民医連新聞

2007年11月5日

第三者機関 医療事故の再発防止・患者救済もとめて(4) 全日本民医連第三者機関プロジェクト イギリスの第三者機関(2)

 英国視察で、医療事故防止に警察の懲罰的対応は解決にはならず、公正中立な第三者機関の設立と、国家的なとりくみの必要性がわかりました。既報のコロナー制度(死因究明制度)も改革されています。

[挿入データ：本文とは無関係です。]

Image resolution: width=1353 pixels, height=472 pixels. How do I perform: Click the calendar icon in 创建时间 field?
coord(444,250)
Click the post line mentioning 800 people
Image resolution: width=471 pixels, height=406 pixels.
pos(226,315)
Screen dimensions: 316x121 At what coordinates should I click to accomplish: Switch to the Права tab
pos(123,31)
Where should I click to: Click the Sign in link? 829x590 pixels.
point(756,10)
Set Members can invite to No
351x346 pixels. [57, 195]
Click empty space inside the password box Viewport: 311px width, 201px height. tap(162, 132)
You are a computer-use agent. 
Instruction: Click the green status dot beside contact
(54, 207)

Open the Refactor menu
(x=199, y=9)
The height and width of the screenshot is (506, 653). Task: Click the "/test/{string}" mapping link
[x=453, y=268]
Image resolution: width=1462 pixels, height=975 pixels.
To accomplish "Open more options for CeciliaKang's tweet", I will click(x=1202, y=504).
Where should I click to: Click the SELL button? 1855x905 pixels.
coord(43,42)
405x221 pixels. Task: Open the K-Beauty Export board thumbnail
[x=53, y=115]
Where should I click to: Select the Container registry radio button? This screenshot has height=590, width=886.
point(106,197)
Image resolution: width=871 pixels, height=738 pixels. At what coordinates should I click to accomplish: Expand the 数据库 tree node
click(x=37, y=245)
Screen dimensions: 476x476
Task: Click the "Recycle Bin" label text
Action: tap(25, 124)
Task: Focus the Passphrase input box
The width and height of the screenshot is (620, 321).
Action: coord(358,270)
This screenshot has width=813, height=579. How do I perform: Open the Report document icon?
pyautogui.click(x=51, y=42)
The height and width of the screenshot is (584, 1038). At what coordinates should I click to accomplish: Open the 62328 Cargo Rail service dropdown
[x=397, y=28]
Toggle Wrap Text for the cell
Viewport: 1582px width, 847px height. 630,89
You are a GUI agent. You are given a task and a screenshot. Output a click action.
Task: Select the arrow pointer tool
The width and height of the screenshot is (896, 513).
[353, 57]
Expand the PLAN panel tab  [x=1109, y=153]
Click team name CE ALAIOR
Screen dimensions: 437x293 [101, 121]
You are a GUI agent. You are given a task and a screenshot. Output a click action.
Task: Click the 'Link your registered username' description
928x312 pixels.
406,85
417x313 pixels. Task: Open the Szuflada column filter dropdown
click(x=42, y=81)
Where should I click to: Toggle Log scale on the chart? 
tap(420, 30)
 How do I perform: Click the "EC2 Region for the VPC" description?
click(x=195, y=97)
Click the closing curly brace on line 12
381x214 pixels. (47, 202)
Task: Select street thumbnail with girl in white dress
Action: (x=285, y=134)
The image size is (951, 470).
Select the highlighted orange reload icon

 英国では九七年のブリストル事件が医療の安全性を見直す契機でした。ブリストル王立小児病院が 八八~九五年に行った心臓外科手術で死亡事故が多発した、と新任麻酔科医師が告発した事件です。この間コロナー制度はあっても機能せず、医師の審査・処分 を行う中央医師評議会(GMC)も発見できませんでした。
 九八年に特別調査委員会ができ、〇一年に最終報告書を出し、コミュニケーションやチームワーク不足、リーダーの不在を指摘し、外科治療の標準化と研修・ 訓練、情報公開などを高め、医療事故を評価する機関の設置を勧告しました。
 これに基づき、様ざまな診療ガイドラインが作成され、第三者機関が設立されました。〇四年に創設された、病院を評価する病院評価監視機構(HC)には、 これまでに内部告発などが一一九件あり、五件を調査、七つの報告書が出ています。
 英国ではサッチャー政権の医療費抑制政策で医療が崩壊し、医療費増と国民保健サービス(NHS)改革が課題でした。〇二年からブレア政権は、公的医療費を増額、第三者機関の設立をすすめました。
 一方、日本では、同時期に医療の安全が問題になったのに、医療費抑制政策が続き、差が開いています。